NCT number NCT01348243
Other study ID # MC/PR/9900/004/10
Secondary ID 2010-022060-13
Status Completed
Phase Phase 3
First received May 4, 2011
Last updated March 28, 2017
Start date October 2011
Est. completion date March 2013

Study information

Verified date March 2017
Source Chiesi Farmaceutici S.p.A.
Contact n/a
Is FDA regulated No
Health authority
Study type Interventional

Clinical Trial Summary

Clodronic acid 100 mg/3,3 ml is used to prevent and treat postmenopausal osteoporosis.

The intramuscular formulation, which is given at a dose of 100 mg every 7 o 14 days, is at least as effective as daily oral therapy and appears more effective than intermittent intravenous treatment. Intramuscular clodronic acid in particular has also been associated with improvements in back pain. The drug is well tolerated, with no deleterious effects on bone mineralization, and use of parenteral therapy eliminates the risk of gastrointestinal adverse effects that may be seen in patients receiving oral bisphosphonates therapy.

In order to simplify the therapeutic dosing regimen, reducing the number of administrations per month, and therefore increase adherence to bisphosphonates therapy of the patient, a new formulation of disodium clodronic acid containing 200 mg/4 mL for i.m. administration has been developed. Lidocaine in this new formulation, as local anaesthetic, is maintained at the same concentration as in the 100 mg clodronic acid formulation.
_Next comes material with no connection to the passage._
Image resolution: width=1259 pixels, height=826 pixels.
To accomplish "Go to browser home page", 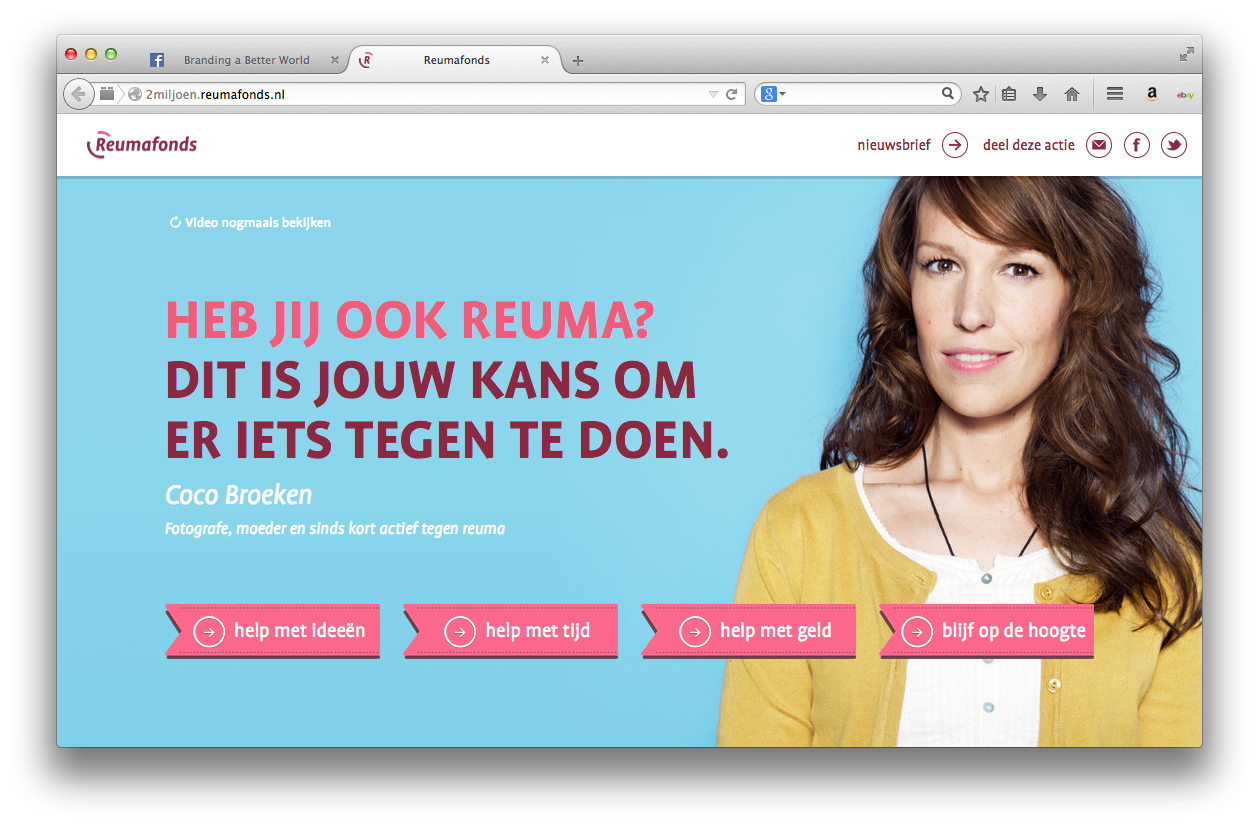I will click(1072, 94).
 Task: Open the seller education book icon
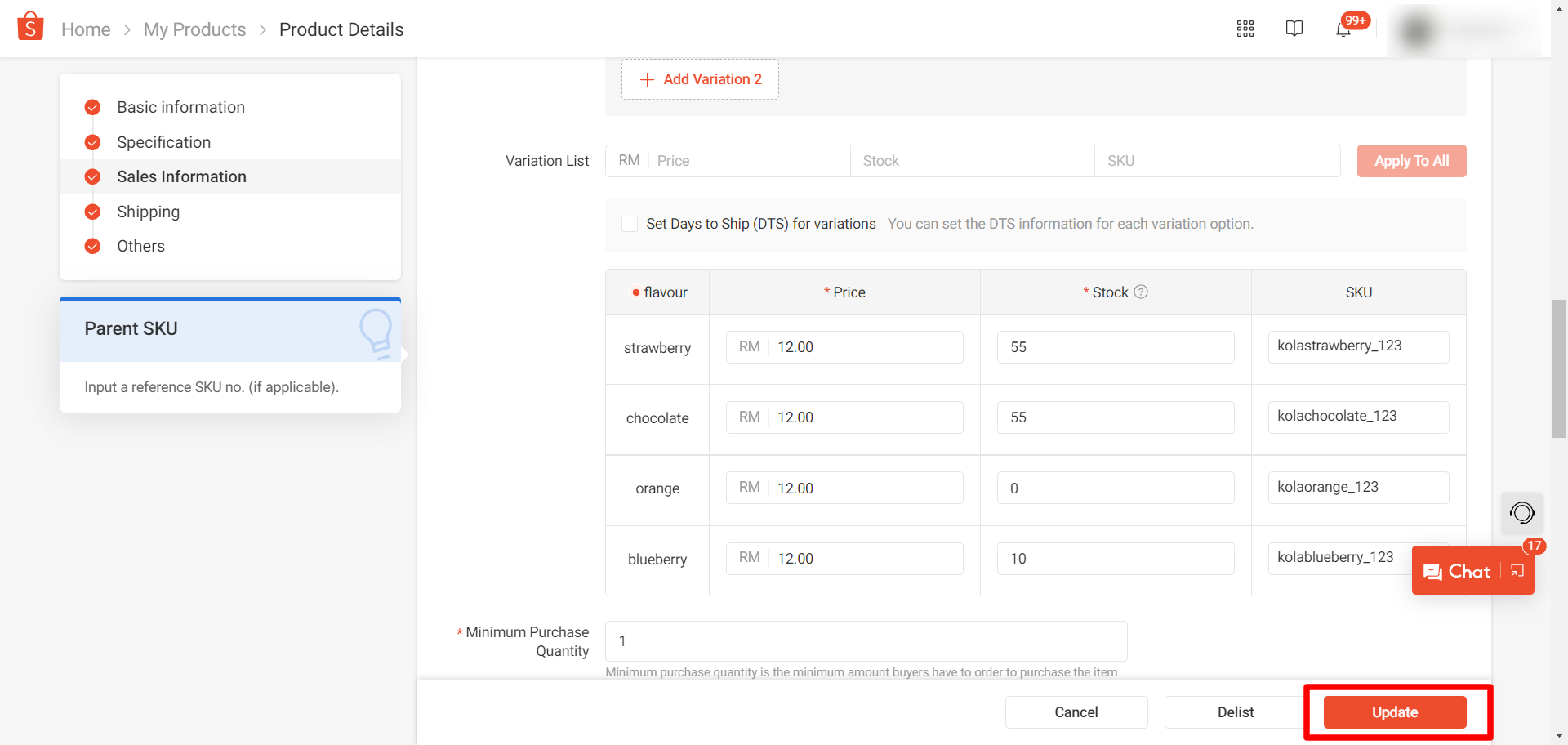[x=1294, y=29]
The pharmacokinetics and tolerability of the intramuscular formulation of clodronic acid 200 mg in comparison to the marketed formulation clodronic acid 100 mg was evaluated in healthy post-menopausal volunteers. Two formulations were similar in terms of amount and rate of clodronic acid urinary excretion and in terms of safety profile.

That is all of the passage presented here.